Visa has introduced a new set of rules for subscription and card-on-file transactions.
(Latest update: 23 November 2017)
The requirements below apply to all regions. If you don't comply by April 2018, you may be fined by Visa.
Earlier this year, Visa introduced 'card-on-file' as a new transaction type. This will make it easier to tell the difference between subscription and card-on-file payments.
Background of card-on-file transaction type
You can classify recurring businesses as follows:
- Subscription: Payments follow a fixed schedule. This is a common business model for music and TV streaming services.
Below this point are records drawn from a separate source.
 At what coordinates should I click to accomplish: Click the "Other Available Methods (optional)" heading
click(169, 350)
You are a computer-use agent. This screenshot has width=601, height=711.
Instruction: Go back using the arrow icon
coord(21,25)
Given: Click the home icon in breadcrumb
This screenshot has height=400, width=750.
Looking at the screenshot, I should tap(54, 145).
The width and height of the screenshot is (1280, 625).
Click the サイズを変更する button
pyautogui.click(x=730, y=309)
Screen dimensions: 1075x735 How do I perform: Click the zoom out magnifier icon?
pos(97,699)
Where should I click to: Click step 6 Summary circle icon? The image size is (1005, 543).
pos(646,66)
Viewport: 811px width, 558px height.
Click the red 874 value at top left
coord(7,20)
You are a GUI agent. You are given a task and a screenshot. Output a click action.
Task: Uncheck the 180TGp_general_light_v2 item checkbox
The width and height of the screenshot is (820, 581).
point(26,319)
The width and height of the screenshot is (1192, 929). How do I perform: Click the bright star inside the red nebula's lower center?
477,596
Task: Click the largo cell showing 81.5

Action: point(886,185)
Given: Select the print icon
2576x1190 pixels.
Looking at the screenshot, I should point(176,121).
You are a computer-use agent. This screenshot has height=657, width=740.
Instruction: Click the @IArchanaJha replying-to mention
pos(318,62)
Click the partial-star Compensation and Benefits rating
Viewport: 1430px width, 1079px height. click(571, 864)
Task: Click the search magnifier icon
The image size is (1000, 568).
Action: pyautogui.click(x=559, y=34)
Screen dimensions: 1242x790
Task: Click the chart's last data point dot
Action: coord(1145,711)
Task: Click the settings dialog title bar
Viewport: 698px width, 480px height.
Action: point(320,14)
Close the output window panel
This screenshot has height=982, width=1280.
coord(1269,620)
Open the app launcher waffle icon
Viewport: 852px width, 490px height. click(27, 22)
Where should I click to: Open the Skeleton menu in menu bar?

- Card-on-file: Card details are stored to support one-click payments. You can also use it to streamline the checkout process and support omnichannel journeys. Any subscription not following a fixed schedule is considered a card-on-file transaction.
Some businesses use both types, like a TV subscription with pay-per-view charges.
You now need to identify transactions as either 'subscription' or 'card-on-file'. And you must follow Visa's guidelines for transactions with stored credentials.
If you don't use the new transaction type from April 2018, Visa will flag you as non-compliant and you may be charged.
New Visa guidelines for stored credentials transactions
Visa has updated the regulations for recurring transactions. See Visa's documentation for more information.
By default Adyen will flag recurring transactions as 'subscription'.
If you're offering card-on-file payments, we can flag your traffic as 'card-on-file'. Please contact your Account Manager or Adyen Support to set this up.
Subscription and card-on-file businesses
Are you processing both subscription and card-on-file transactions on the same merchant account? If so we offer a new API field for flagging recurring transactions.
You'll need to provide the attribute “recurringProcessingModel” in your API call. Learn more in our documentation.
Please make sure that you are compliant with the new regulations by April 2018.
We'll track issuer behavior during the rollout. In this way we can rule out any negative impact when sending the new indicators to issuers.